[[ Material for this task, beginning ]]

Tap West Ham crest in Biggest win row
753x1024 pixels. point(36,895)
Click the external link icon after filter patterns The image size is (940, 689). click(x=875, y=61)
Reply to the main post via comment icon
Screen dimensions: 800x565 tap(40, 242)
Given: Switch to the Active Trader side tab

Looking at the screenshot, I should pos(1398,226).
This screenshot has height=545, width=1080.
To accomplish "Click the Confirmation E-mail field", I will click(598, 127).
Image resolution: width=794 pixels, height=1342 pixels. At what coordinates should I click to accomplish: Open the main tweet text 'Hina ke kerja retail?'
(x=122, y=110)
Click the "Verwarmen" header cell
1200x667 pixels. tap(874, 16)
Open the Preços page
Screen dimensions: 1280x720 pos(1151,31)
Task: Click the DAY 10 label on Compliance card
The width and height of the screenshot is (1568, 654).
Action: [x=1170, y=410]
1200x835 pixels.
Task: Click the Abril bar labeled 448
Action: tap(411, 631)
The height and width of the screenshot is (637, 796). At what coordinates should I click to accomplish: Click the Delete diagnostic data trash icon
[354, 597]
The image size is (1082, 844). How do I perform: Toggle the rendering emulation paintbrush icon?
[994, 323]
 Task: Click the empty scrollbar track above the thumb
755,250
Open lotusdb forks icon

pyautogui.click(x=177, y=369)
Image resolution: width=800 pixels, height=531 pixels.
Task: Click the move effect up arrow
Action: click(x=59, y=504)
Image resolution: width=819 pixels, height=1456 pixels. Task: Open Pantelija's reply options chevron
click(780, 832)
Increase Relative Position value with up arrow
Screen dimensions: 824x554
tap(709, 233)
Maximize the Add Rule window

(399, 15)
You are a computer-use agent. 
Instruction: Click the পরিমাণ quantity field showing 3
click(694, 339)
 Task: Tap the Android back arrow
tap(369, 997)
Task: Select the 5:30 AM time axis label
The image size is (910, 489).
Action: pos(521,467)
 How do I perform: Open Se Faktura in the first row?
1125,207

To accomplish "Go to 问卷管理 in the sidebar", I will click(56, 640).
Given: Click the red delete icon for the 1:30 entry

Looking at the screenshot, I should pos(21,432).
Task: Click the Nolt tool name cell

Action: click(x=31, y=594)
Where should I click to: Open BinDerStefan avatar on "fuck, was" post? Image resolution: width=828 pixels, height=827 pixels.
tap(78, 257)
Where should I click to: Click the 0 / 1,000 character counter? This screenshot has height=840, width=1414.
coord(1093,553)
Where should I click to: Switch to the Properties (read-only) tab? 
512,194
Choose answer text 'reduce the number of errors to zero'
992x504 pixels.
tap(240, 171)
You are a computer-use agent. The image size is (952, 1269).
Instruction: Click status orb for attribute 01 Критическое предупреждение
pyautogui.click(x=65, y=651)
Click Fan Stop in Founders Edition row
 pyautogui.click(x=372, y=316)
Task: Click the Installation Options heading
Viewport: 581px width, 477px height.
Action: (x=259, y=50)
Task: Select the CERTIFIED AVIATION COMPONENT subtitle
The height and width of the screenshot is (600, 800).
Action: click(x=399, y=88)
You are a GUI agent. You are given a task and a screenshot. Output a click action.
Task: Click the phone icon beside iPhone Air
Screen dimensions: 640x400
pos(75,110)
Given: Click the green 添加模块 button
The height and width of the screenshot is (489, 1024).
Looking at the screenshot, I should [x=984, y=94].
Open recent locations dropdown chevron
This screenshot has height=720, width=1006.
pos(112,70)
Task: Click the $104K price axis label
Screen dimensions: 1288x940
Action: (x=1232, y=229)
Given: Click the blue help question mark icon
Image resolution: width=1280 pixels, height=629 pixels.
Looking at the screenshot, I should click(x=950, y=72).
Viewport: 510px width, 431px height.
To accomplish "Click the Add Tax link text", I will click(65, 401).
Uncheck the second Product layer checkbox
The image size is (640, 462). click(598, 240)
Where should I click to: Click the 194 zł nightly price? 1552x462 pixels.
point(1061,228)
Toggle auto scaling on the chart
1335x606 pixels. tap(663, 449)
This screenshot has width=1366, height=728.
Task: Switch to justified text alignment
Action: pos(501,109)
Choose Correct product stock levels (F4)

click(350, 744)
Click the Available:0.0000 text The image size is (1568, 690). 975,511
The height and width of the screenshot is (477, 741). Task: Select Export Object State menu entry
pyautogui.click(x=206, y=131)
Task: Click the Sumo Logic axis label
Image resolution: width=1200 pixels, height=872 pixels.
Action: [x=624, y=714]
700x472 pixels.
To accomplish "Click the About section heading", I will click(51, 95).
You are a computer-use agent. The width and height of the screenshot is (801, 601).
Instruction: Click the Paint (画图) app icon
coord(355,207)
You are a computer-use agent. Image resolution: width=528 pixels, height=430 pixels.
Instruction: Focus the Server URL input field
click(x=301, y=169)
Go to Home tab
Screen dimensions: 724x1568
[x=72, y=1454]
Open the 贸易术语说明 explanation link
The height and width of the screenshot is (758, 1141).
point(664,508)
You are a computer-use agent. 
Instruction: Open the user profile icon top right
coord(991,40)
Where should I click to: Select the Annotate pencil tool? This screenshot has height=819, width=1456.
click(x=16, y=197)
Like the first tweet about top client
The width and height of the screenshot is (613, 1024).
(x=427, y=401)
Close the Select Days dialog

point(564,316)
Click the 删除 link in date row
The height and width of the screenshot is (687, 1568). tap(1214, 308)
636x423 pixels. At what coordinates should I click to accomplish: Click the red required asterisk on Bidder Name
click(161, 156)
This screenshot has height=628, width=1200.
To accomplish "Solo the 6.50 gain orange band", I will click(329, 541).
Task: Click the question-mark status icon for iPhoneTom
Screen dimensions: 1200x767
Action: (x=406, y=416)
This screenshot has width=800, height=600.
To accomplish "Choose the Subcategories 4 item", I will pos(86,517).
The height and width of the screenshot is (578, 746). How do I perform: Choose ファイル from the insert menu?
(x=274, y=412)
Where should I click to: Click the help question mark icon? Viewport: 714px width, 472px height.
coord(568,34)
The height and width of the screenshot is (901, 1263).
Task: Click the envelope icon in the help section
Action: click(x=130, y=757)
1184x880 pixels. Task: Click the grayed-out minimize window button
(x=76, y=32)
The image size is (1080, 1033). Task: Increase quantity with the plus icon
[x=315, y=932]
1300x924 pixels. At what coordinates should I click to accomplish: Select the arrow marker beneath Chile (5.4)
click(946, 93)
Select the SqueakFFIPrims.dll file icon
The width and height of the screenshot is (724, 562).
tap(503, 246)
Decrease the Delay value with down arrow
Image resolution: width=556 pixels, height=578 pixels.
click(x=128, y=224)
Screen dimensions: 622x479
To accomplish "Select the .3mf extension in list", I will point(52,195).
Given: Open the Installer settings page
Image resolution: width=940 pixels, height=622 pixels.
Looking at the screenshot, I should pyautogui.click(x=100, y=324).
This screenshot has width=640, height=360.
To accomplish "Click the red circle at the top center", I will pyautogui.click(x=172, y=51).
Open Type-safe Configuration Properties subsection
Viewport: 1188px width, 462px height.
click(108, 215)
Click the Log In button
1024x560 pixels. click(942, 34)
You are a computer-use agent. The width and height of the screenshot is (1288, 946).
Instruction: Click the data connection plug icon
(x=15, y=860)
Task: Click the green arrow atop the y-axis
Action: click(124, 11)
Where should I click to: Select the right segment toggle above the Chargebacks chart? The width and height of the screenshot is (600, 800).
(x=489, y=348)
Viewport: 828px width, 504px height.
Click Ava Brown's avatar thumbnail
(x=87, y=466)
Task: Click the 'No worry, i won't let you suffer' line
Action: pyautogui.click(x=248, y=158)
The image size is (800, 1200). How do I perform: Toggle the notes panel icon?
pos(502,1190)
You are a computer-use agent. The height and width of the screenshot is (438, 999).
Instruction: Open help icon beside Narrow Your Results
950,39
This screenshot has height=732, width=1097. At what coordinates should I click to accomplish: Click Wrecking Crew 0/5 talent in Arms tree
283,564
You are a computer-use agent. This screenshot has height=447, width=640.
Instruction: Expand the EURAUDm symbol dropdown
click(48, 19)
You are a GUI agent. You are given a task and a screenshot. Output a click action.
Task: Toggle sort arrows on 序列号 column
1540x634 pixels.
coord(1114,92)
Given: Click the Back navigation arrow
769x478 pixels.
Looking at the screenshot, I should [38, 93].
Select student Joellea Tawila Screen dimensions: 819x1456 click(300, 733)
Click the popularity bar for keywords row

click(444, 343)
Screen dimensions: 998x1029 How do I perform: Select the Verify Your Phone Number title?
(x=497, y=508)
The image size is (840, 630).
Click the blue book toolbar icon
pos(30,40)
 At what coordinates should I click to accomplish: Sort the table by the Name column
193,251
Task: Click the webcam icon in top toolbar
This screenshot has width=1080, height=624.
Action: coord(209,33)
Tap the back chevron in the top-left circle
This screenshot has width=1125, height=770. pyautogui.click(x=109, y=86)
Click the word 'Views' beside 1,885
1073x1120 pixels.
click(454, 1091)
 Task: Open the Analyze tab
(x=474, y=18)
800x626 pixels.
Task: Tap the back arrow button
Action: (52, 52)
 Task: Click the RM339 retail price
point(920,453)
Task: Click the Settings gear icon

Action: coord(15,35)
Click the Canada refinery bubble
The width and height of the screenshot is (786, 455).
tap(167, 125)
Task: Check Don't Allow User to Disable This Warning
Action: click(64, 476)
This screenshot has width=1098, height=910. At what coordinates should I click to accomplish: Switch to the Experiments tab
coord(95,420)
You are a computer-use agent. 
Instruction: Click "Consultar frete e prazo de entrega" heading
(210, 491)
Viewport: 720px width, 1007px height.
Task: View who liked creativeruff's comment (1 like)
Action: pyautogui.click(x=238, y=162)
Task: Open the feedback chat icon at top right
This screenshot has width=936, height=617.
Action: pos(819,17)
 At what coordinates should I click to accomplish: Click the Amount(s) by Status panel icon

[[ Material for this task, end ]]

**Required action**
Find each line in the records holding the string "computer" and show it.

**Solution**
You are a computer-use agent. 
You are a computer-use agent. The image size is (952, 1269).
You are a computer-use agent. The width and height of the screenshot is (801, 601).
You are a computer-use agent. Image resolution: width=528 pixels, height=430 pixels.
You are a computer-use agent. 
You are a computer-use agent. The width and height of the screenshot is (1288, 946).
You are a computer-use agent. The height and width of the screenshot is (438, 999).
You are a computer-use agent. This screenshot has height=447, width=640.
You are a computer-use agent. 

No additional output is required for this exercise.